**Task directions**
A word-for-word transcription of the listing is all that is needed.

The data Start Marker

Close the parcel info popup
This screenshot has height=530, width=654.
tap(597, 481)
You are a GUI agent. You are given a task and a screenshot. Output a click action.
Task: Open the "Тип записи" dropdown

The data End Marker

**Problem solution**
Close the parcel info popup
This screenshot has height=530, width=654.
tap(597, 481)
You are a GUI agent. You are given a task and a screenshot. Output a click action.
Task: Open the "Тип записи" dropdown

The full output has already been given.